35ea57e	Added getter for keyring's network
e6e00df	Added sqlite persistence functions for wallet and keyring. Also added a new trait which is used to persist a keychain type. Implemented the trait for DescriptorId and KeychainKind and added an example to test the functions.
4f87e32	Refactored new to reuse with_custom_params

for e33e007 :
Review especially required in the loop checking whether descriptors are loaded properly. Like None is used to just check presence instead of absence of a keychain, and no checks are there in case extra descriptors get loaded (is it possible?).
for e6e00df :
As an additional check, added UNIQUE to the descriptor column in the sqlite table, would it be better to have (keychain, descriptor) as a PRIMARY KEY? Added STRICT keyword in the table definitions hence cannot use BOOLEAN for the is_default column, should the STRICT keyword be removed? Also added check that id in network table always has value 0. Currently when these checks fail sqlite remains silent about it because of IGNORE, is there a way to return an error while handling the cases that we might try to persist the identical rows (which ig is the reason for the IGNORE) ? PersistedWallet will be added in future commits.

Also ig DescriptorError should be generic so that we can return the keychain along with KeychainAlreadyExists variant but this will require introducing a generic in IntoWalletDescriptor, which approach is better?

[110CodingP]

Also is balance_per_keychain api desirable? ig it would help with this bdk#57.

[110CodingP]

Does the new balance API help with #273 and #16 ?

[thunderbiscuit]

Thanks for providing design feedback @evanlinjin! Lots of food for thoughts. I'll bring those up at the next dev call(s), and maybe with some of our users I know are intending to use the multi-keychain feature.

Here are some of my early thoughts on this:

Default Keychains

1. This is not a defining feature of the PR and multi-keychain idea, and I'm certainly open to revisiting it. I think we initially thought it would be a good little utility piece since most wallets are likely to have a keychain they sort of by default reveal addresses on, but honestly after working on refactoring all methods in the impl blocks (there are 78 of them!) I realize how small of an impact this has (basically just on 2 or 3 methods that reveal/peek addresses and whatnot), and wonder if it was maybe an instance of us overoptimizing too early. One of the small gains we get from it is that the calls to the default keychain don't have to return an option, whereas calls that require the K parameter always do because you could provide a keychain that doesn't exist. Honestly not that big of a deal.
2. I am sympathetic to reducing the scope of the PR, and this indeed feels like something we can leave for further development if ever it's needed, without loosing the heart of the feature we intend to ship for users.
3. Indeed recreating these ideas at the application layer would be easy to do.
4. Given some modifications, I even suspect we could add this later on as a non-breaking change (albeit maybe without the ability to add it to persistence as we have it now).

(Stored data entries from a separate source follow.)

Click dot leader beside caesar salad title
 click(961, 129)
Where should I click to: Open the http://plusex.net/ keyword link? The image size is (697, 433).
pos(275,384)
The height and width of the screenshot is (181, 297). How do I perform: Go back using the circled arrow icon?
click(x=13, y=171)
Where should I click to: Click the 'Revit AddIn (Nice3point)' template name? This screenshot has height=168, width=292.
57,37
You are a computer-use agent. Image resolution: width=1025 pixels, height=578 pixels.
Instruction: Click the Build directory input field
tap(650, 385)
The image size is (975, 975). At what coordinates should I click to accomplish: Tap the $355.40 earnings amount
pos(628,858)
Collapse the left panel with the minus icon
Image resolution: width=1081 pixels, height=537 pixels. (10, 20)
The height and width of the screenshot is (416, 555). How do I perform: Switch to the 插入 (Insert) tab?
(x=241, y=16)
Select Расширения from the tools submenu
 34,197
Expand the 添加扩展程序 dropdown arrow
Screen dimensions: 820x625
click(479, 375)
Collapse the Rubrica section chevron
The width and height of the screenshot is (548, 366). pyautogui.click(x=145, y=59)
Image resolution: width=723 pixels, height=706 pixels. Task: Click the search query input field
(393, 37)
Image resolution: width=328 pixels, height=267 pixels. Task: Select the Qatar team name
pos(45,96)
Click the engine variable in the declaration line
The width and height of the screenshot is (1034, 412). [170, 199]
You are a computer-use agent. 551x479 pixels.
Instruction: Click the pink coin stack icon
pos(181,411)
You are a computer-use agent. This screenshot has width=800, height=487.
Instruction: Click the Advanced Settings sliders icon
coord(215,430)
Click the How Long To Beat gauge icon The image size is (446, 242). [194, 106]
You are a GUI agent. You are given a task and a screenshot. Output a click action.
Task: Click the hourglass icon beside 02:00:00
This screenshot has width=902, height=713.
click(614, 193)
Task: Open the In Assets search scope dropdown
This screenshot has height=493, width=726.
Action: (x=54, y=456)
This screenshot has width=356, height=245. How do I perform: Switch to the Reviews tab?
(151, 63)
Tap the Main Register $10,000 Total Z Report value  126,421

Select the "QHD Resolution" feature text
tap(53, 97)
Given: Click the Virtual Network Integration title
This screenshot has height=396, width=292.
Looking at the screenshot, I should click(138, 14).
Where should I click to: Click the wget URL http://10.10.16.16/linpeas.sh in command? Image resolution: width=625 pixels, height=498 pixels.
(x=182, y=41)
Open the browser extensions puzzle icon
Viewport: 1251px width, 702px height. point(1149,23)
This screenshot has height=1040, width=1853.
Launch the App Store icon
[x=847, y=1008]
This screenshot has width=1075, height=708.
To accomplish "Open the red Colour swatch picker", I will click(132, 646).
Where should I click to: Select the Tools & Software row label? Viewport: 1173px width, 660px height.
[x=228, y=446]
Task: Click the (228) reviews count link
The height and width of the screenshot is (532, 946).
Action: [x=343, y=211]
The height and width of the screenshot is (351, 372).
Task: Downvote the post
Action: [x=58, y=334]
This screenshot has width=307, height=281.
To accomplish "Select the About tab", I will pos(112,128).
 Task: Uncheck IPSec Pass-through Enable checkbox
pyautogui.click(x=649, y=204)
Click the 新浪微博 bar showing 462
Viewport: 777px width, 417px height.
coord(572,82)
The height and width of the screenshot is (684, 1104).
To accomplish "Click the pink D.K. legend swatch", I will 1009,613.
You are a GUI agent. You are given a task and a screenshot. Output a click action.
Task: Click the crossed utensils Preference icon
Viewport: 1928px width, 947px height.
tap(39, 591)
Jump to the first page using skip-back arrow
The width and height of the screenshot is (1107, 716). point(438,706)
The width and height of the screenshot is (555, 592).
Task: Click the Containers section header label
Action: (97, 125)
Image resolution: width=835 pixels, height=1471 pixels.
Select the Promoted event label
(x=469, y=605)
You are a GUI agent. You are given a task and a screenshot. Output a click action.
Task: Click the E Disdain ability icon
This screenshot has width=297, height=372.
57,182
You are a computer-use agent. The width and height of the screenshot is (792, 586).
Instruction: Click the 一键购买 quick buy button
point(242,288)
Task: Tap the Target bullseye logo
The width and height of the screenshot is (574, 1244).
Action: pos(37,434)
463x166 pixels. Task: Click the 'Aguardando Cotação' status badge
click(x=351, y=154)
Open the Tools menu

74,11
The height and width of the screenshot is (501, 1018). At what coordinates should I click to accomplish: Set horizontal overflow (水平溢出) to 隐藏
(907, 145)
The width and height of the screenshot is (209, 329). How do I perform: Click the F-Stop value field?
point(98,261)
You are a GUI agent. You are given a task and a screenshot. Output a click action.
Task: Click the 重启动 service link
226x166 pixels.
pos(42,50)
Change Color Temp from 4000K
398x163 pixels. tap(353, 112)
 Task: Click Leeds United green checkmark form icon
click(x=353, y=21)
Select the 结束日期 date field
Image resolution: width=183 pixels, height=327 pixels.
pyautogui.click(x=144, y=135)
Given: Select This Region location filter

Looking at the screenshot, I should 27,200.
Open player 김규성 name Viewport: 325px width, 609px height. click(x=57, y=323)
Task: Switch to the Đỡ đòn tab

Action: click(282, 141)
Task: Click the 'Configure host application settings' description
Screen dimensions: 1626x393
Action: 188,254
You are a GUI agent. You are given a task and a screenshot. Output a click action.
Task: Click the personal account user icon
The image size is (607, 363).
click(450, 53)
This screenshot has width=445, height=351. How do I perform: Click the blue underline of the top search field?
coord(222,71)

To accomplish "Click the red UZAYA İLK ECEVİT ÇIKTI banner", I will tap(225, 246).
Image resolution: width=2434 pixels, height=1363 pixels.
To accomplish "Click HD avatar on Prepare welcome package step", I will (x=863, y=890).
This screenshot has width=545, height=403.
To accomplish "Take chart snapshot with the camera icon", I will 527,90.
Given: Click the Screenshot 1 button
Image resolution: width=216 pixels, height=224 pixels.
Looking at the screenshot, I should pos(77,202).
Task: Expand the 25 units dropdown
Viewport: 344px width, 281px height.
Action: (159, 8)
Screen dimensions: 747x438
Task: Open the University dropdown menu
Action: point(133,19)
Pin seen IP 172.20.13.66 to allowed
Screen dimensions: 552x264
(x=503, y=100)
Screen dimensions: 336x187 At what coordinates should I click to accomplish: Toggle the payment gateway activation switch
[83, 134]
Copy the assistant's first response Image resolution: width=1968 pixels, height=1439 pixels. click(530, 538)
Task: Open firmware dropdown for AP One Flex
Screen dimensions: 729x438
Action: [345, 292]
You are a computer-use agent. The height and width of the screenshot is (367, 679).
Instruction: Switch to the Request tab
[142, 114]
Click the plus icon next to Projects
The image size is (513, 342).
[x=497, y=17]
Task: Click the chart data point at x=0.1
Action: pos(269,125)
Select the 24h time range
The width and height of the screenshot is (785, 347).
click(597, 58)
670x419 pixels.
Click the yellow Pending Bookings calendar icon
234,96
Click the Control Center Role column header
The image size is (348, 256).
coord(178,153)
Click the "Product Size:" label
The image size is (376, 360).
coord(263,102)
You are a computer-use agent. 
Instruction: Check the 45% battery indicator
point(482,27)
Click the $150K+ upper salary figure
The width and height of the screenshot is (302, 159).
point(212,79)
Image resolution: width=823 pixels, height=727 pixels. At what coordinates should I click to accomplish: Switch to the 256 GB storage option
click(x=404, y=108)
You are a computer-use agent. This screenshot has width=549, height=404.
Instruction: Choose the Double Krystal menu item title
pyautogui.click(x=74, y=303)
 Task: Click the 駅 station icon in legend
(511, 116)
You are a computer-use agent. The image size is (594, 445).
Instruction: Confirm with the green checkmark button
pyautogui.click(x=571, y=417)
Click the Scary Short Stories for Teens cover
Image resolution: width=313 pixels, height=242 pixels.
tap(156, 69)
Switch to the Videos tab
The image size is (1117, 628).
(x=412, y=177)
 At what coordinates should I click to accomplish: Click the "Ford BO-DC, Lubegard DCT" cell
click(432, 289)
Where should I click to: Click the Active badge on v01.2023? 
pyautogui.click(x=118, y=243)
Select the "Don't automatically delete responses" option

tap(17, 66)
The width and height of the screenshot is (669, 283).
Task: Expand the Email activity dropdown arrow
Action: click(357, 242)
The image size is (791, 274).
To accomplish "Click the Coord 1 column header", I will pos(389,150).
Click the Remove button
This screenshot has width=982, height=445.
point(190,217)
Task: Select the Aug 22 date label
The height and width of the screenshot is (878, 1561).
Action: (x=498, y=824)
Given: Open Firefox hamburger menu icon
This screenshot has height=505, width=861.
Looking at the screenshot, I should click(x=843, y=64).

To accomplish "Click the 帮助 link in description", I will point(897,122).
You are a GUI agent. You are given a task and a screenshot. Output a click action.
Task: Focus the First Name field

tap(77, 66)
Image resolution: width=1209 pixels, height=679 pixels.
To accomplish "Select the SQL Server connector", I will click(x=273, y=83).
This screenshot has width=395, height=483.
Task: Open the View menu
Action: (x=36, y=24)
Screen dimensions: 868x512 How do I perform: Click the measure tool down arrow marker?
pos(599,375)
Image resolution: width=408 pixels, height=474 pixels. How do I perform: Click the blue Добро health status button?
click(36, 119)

All of this to say I am cautiously open to removing the default keychain from this PR at the moment, barring any veto from other team members or things I haven't thought of.

Wallet/MultiKeychainWallet

Ok this is an interesting one... thanks for laying it out this way I don't think I had understood you correctly when you first spoke of this a few months back on a dev call.

I see the idea behind the layers. At first glance however, this to me feels like more maintainership burden than is worth (because the 2 keychain wallet and the multi keychain wallet are so similar), but this is just a gut feeling, and of course I'm not the one who bears this burden the most. Will discuss over the next dev calls. We can lay down the new code that allows the Wallet type to handle any number of keychain, and maybe explore what a wrapper type would entail in exploratory branches that build off of #318.